◆ **Task to complete**: The answer must be a single number: how many lines in this listing hold the word "profile".

◆ **Material shown**:

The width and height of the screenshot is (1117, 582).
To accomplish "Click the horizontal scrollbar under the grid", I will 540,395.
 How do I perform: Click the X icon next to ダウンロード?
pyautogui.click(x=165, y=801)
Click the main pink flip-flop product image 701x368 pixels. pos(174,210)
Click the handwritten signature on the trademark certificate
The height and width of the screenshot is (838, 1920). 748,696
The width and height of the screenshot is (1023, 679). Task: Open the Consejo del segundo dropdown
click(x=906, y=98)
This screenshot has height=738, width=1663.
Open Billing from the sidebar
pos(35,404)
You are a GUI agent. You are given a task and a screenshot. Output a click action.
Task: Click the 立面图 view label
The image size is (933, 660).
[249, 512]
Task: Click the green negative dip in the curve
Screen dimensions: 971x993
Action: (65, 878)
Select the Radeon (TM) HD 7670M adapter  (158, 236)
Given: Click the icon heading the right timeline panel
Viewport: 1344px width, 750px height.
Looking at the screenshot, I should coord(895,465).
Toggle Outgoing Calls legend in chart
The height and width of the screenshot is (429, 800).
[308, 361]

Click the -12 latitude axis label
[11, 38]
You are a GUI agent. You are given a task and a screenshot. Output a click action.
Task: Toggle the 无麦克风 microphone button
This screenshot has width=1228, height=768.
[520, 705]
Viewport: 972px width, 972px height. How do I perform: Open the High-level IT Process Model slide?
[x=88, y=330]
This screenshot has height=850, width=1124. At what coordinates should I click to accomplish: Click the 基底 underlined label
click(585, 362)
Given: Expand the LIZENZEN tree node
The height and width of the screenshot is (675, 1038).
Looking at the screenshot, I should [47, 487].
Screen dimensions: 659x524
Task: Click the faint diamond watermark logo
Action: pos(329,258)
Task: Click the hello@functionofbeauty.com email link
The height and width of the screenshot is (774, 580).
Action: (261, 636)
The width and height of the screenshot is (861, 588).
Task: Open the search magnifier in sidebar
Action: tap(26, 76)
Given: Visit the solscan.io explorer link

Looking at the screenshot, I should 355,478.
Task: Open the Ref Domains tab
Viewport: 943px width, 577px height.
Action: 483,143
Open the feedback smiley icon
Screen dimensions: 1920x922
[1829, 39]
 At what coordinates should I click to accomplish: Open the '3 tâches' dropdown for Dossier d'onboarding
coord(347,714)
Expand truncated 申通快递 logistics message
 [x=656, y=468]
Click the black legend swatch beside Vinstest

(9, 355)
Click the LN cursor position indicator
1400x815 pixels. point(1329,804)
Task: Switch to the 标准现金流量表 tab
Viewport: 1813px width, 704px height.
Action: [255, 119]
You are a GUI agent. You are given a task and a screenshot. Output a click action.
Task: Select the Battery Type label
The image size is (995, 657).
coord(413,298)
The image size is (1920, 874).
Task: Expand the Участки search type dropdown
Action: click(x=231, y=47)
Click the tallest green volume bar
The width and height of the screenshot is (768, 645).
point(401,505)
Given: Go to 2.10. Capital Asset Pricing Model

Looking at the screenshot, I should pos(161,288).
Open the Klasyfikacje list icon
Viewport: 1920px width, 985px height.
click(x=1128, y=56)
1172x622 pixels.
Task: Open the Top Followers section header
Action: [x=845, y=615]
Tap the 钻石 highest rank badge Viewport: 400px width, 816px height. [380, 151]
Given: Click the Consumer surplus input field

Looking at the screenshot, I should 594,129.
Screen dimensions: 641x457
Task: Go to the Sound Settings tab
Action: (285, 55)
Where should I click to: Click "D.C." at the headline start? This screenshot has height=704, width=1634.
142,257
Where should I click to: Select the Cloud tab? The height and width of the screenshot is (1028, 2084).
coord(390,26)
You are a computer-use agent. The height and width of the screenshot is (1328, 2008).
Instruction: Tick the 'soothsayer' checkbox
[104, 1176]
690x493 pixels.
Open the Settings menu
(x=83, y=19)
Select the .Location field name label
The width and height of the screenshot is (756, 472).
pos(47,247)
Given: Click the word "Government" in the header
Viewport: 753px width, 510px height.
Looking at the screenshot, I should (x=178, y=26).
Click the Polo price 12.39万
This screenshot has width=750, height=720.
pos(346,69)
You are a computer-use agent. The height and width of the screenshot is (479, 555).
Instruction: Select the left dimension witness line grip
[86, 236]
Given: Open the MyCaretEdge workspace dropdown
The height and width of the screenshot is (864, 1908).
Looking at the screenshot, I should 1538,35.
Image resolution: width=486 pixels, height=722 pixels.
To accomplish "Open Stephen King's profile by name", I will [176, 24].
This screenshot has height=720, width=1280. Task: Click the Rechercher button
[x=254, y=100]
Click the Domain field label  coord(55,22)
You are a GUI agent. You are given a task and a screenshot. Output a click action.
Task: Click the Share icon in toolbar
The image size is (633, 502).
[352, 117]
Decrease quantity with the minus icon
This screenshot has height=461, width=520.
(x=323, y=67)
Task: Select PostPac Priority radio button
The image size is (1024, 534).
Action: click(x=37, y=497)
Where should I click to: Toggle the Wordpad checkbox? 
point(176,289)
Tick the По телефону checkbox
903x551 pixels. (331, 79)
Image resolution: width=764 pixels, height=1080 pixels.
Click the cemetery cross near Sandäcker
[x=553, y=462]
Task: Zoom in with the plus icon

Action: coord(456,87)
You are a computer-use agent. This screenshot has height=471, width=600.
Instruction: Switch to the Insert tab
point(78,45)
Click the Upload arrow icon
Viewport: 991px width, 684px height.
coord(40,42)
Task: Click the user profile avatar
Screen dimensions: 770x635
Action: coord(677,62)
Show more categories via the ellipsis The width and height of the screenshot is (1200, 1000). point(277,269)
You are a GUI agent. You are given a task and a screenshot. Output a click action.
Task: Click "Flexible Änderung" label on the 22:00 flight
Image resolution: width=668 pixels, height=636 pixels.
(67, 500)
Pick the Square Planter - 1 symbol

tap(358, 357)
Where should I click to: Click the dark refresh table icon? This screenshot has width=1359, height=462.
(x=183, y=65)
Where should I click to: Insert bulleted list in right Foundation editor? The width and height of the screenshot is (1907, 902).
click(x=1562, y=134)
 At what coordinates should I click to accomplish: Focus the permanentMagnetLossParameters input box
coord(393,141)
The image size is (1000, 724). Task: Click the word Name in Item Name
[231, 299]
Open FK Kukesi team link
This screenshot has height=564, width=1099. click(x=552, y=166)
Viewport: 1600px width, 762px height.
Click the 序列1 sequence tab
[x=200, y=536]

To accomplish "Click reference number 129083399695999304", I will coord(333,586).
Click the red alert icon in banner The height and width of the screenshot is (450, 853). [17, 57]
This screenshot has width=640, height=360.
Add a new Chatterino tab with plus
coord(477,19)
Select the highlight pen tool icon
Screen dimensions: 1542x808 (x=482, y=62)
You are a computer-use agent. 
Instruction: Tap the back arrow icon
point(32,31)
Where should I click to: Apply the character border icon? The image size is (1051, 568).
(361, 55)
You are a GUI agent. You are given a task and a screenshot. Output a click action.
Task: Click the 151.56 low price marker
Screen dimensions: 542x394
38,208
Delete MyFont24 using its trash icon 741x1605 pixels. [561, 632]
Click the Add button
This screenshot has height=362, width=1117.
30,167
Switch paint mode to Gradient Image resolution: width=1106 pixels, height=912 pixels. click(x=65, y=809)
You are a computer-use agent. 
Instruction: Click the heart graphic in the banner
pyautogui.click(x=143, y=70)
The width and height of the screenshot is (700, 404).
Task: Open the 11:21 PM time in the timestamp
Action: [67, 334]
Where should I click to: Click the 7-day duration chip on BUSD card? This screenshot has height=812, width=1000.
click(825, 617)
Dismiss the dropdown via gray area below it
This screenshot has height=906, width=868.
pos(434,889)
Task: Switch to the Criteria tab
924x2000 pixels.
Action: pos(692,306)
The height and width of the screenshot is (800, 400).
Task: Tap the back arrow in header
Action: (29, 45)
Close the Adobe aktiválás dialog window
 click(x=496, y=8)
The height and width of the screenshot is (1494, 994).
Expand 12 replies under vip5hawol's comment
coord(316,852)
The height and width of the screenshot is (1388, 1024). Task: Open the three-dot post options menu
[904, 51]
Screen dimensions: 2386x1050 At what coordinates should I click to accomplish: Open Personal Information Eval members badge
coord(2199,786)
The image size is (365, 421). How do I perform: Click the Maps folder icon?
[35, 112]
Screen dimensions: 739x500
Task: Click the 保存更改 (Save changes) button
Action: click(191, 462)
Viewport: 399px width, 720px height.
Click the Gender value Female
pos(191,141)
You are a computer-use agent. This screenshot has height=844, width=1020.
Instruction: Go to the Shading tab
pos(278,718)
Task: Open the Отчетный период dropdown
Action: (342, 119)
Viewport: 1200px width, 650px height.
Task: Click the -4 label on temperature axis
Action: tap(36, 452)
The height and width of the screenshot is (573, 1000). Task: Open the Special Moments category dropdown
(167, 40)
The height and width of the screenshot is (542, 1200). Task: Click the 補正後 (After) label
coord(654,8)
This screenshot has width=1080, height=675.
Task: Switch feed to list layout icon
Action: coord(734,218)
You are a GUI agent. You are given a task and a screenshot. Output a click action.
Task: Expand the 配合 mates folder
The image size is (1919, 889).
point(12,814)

◆ **Reply to the task**: 2